View and analyze captured inference data from model services with Auto-Capture enabled. Use when: querying INFERENCE_TABLE, viewing inference logs, analyzing request/response data, debugging inference history, checking captured predictions. Triggers: inference logs, inference table, captured inference, autocapture data, view inference history, inference requests, inference responses.
Query and analyze captured inference data from model services that have Auto-Capture enabled.
autocapture=True enabled during creationNote: Auto-Capture is not supported for vLLM or HuggingFace inference engines.
Ask user:
Which model would you like to view inference logs for?
Please provide:
- Model name
- Database and schema where the model is registered
⚠️ STOP: Wait for user response.
Verify the model has services with autocapture enabled:
from snowflake.ml.registry import Registry
session = <SESSION_SETUP> # Per environment guide
reg = Registry(session=session, database_name="<DATABASE>", schema_name="<SCHEMA>")
mv = reg.get_model("<MODEL_NAME>").version("<VERSION>")
services_df = mv.list_services()
print(services_df[['name', 'status', 'autocapture_enabled']])
If no services have autocapture_enabled=True:
None of the services for this model have Auto-Capture enabled.
Auto-Capture must be enabled when creating the service (it cannot be added later).
To enable it, you would need to recreate the service with autocapture=True.
Would you like help creating a new service with Auto-Capture enabled?

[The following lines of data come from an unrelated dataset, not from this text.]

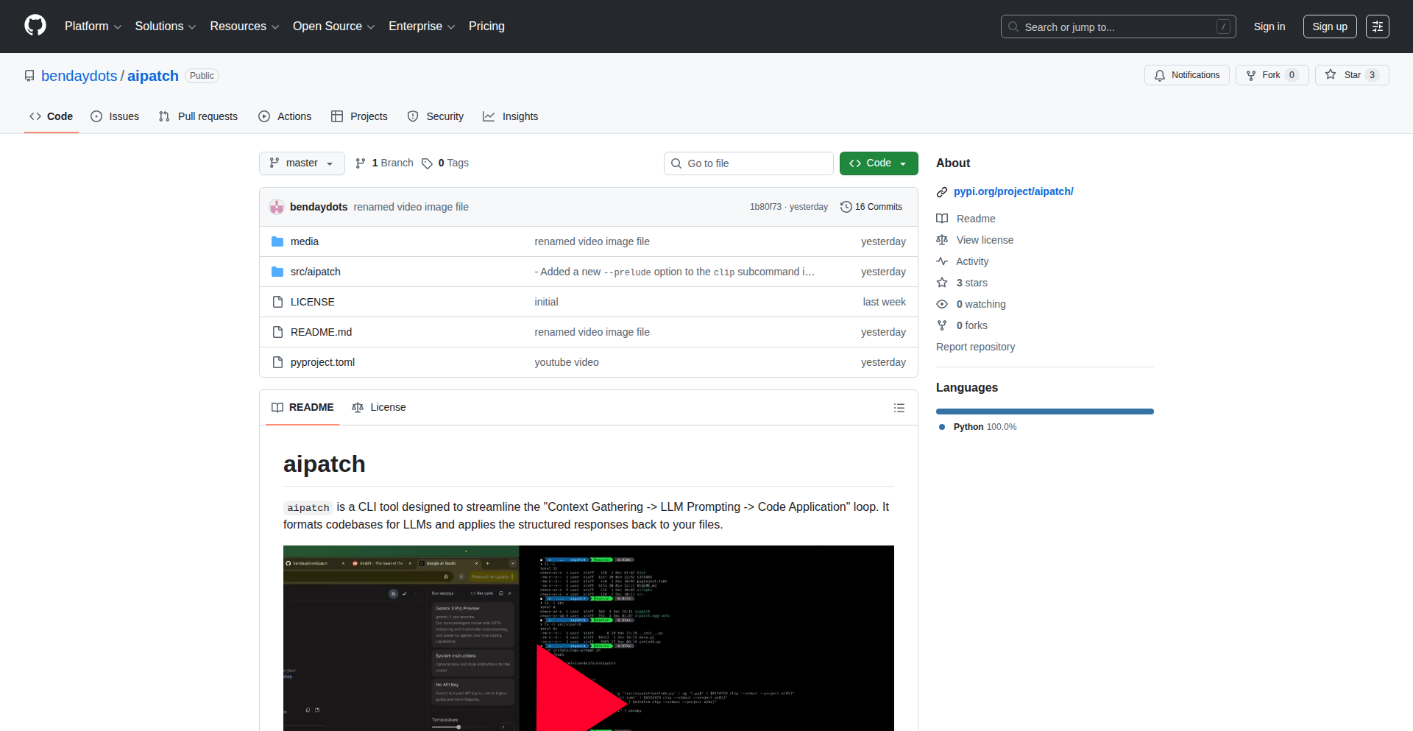Follow the pypi.org/project/aipatch link
This screenshot has width=1413, height=731.
click(1013, 191)
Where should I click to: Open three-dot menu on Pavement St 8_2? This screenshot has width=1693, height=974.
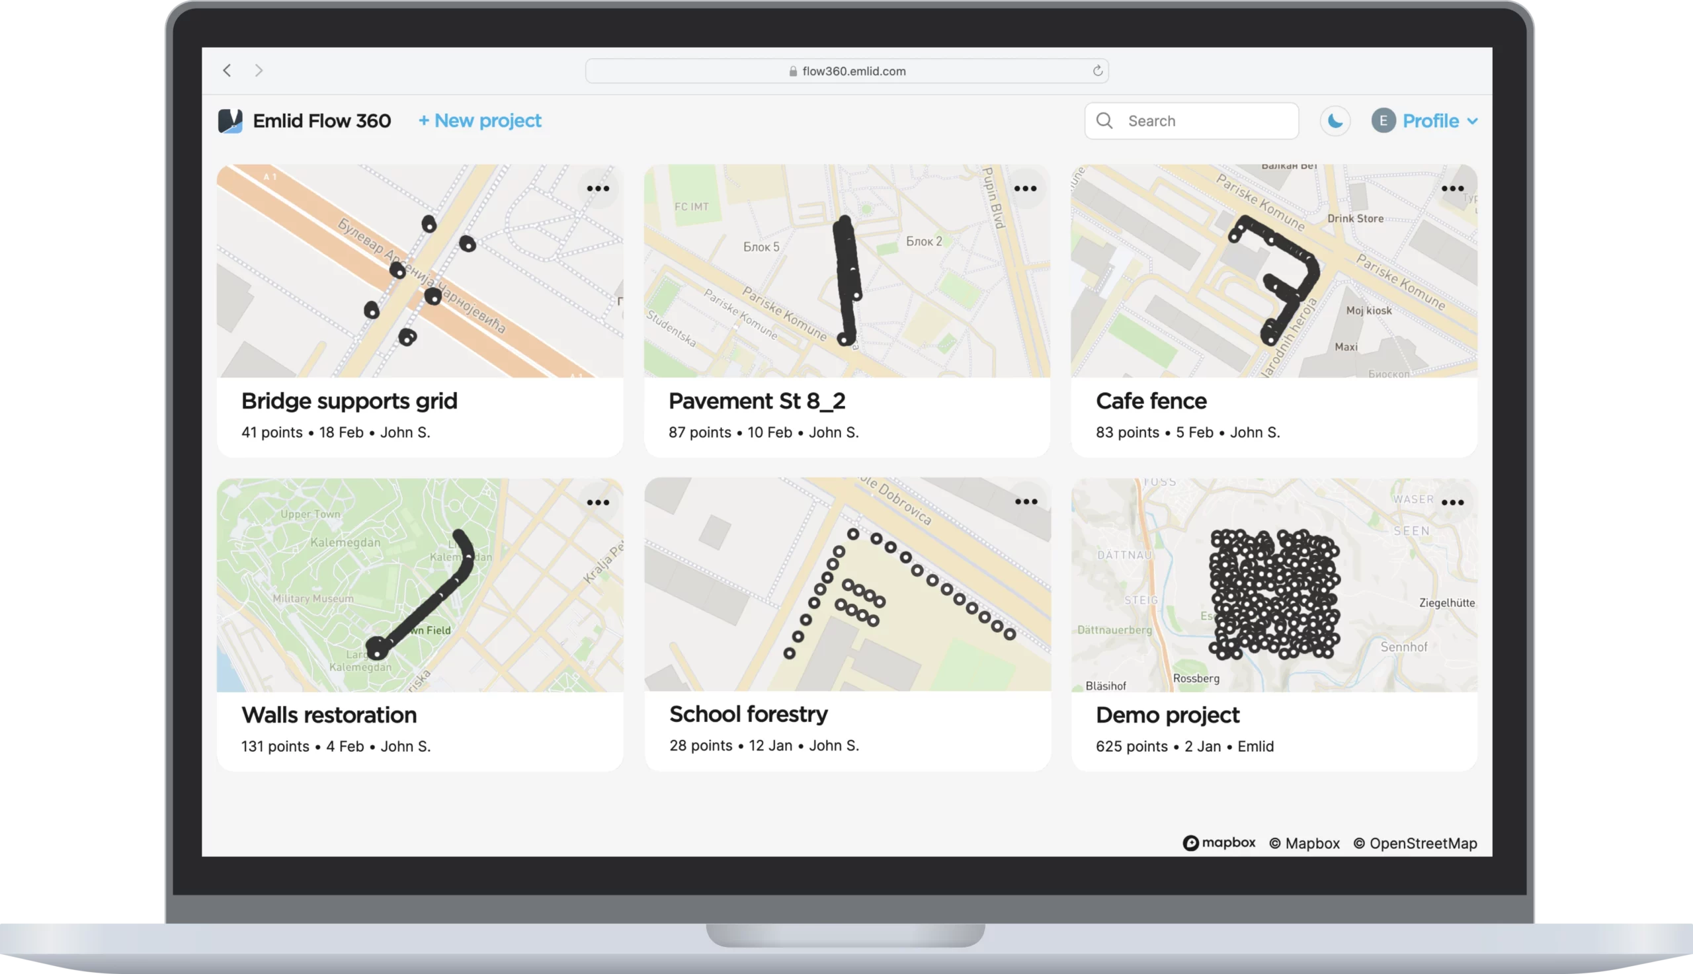coord(1025,189)
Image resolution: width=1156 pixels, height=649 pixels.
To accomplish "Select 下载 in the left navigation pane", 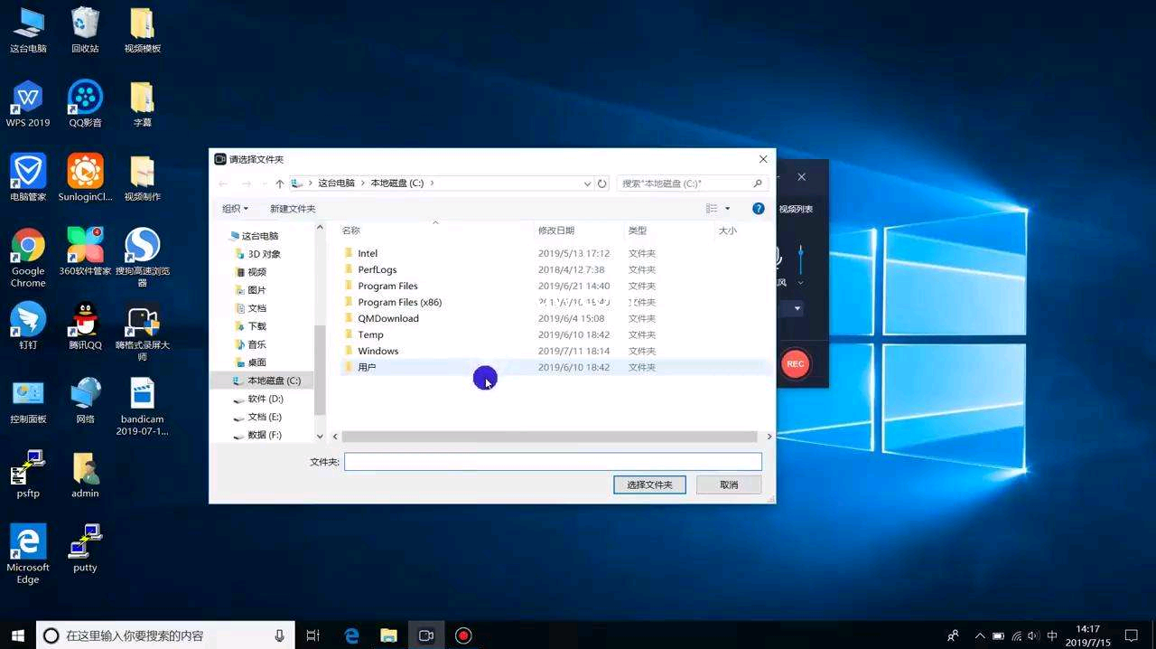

If yes, load ../spcs-inference/SKILL.md.
Ask user:
You can filter the inference logs. All filters are optional — press Enter to skip any:
- Model version (e.g., V1):
- Service name (e.g., MY_SERVICE):
- Gateway name (if using a gateway):
- Time range: How far back? (e.g., "1 hour", "24 hours", "7 days")
⚠️ STOP: Wait for user response.
SELECT *
FROM TABLE(INFERENCE_TABLE('<MODEL_NAME>'));
Include only the filters the user provided:
SELECT *
FROM TABLE(
INFERENCE_TABLE(
'<MODEL_NAME>',
VERSION => '<VERSION>',
SERVICE => '<SERVICE_NAME>',
GATEWAY => '<GATEWAY_NAME>'
)
)
WHERE TIMESTAMP > DATEADD('<unit>', -<N>, CURRENT_TIMESTAMP());
SELECT *
FROM TABLE(INFERENCE_TABLE('<MODEL_NAME>'))

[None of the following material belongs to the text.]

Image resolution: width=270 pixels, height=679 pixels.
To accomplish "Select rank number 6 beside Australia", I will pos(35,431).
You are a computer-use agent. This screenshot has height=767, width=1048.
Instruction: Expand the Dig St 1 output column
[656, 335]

WHERE RECORD_ATTRIBUTES:"snow.model_serving.function.name" = '<function_name>';
SELECT *
FROM TABLE(INFERENCE_TABLE('<MODEL_NAME>'))

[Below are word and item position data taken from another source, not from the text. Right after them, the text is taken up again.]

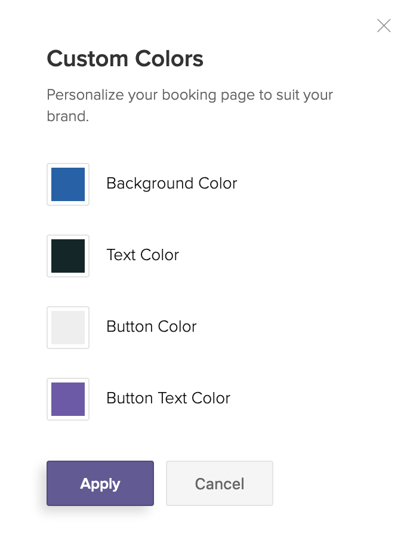Open the Button Color picker swatch
413x543 pixels.
[x=68, y=328]
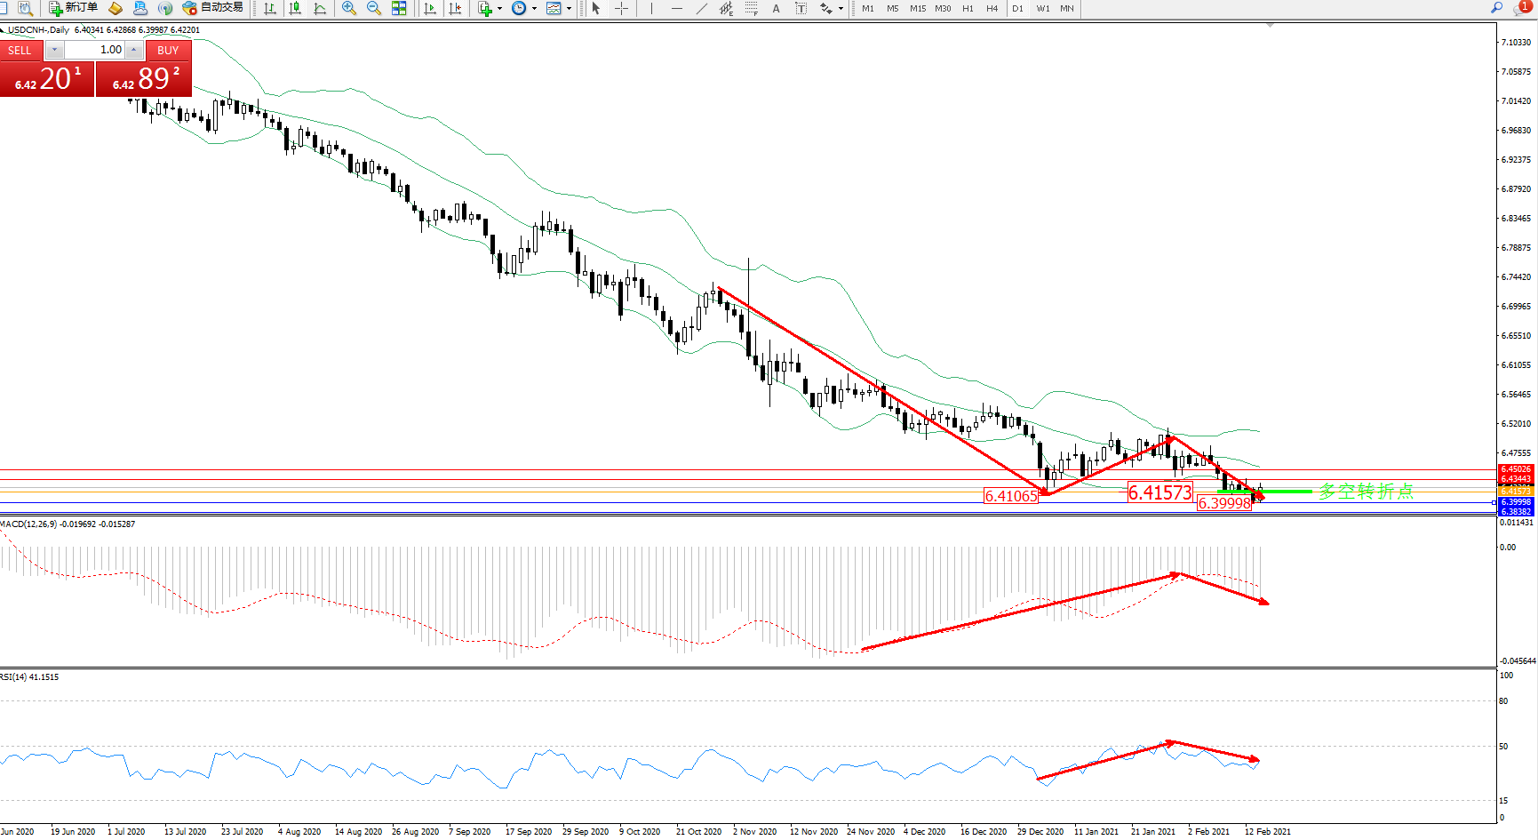Click the red SELL button
This screenshot has height=840, width=1538.
click(20, 51)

WHERE TIMESTAMP > DATEADD('hour', -1, CURRENT_TIMESTAMP())
ORDER BY TIMESTAMP DESC
LIMIT 100;
After running the query, present the results and ask:
I found <N> inference records. What would you like to do?
1. View the raw data
2. Summarize request/response patterns
3. Analyze input feature distributions
4. Done
⚠️ STOP: Wait for user response.
SELECT
DATE_TRUNC('hour', TIMESTAMP) as hour,
COUNT(*) as request_count
FROM TABLE(INFERENCE_TABLE('<MODEL_NAME>'))
WHERE TIMESTAMP > DATEADD('day', -1, CURRENT_TIMESTAMP())
GROUP BY 1
ORDER BY 1;
| Field | Description |
|---|---|
RECORD_ATTRIBUTES:"snow.model_serving.request.data.<column>" | Input features sent to the model |
RECORD_ATTRIBUTES:"snow.model_serving.response.data.<column>" | Inference output returned by the model |
RECORD_ATTRIBUTES:"snow.model_serving.request.timestamp" | When the request hit the inference service |
RECORD_ATTRIBUTES:"snow.model_serving.response.code" | HTTP status code |
RECORD_ATTRIBUTES:"snow.model_serving.truncation_policy" | NONE or TRUNCATED_DEFAULT if data exceeded 1MB limit |
RECORD_ATTRIBUTES:"snow.model_serving.last_hop_id" | Last gateway ID the request passed through |
RECORD_ATTRIBUTES:"snow.model_serving.hop_ids" | List of gateway IDs showing request path |
TIMESTAMP | Event timestamp (use for time-range filtering) |
TIMESTAMP for large inference tables.Even after deleting a service, version, or gateway, you can still query the historical data:
-- All logs for model (includes deleted services)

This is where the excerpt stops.